→ **TEXT EXCERPT**
# sharpening



## crimedog72 (Jan 8, 2013)

I'm pretty new to sharpening (have been working at it for a couple months) and have been getting reasonably good results with my current setup of 3 water stones that I bought for sharpening woodworking tools several years ago, but never really used for that (2 labeled 'Splex Japanese water sharpening stone', 800 and 1200 grit, and one labeled 'Suehiro Ohka water finishing stone', 6000 grit). I have been working mostly on my older knives, a mix of Sabatier and Dexter carbon and Forschner and Henckels stainless, most of which have seen a lot of use since last being sharpened.

So, the end results have been decent, but it feels like it is taking me a looooong time to get there, sometimes 45 minutes or more per side on my coarsest stone to raise a burr. I use sharpie to check progress and it looks like I'm hitting the bevel pretty consistently. Once I raise a burr on each side using the coarsest stone, progression thru the remaining stones goes a lot faster.

So I guess my question is, can I speed up this process, and if so, how? Is this just a matter of putting in more time on the stones? Would upgrading one or more of my stones likely help (getting a coarser stone, maybe, or replacing with something that cuts faster)? recommendations?


----------



## SpikeC (Jan 8, 2013)

You could increase the angle that you grind at. If your knives have an edge angle of around 20 degrees a side, as those probably came with, and you are grinding at 15 or so, it would take a long time to get to the burr.

→ **DATA SECTION**

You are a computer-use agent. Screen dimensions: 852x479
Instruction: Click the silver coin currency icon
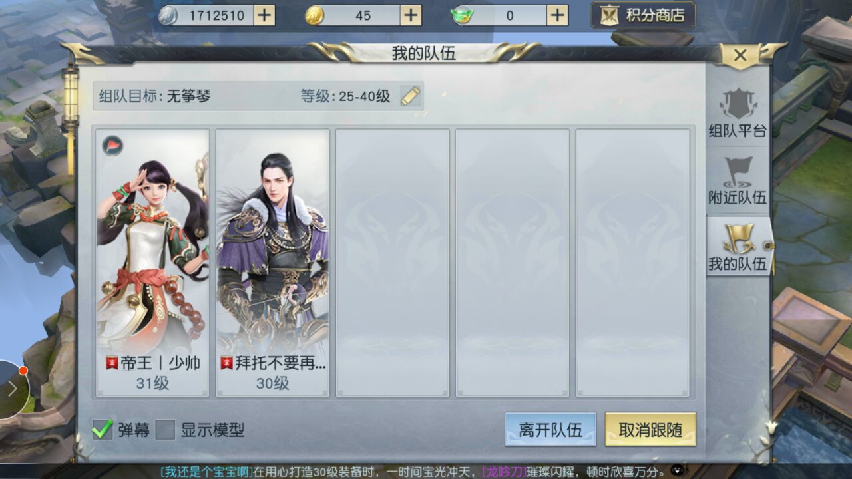point(168,15)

→ **AIM OF THE TASK**
Reproduce the sharpening thread word for word, starting at "So, the end" and ending at "cuts faster)? recommendations?".

→ **TASK ANSWER**
So, the end results have been decent, but it feels like it is taking me a looooong time to get there, sometimes 45 minutes or more per side on my coarsest stone to raise a burr. I use sharpie to check progress and it looks like I'm hitting the bevel pretty consistently. Once I raise a burr on each side using the coarsest stone, progression thru the remaining stones goes a lot faster.

So I guess my question is, can I speed up this process, and if so, how? Is this just a matter of putting in more time on the stones? Would upgrading one or more of my stones likely help (getting a coarser stone, maybe, or replacing with something that cuts faster)? recommendations?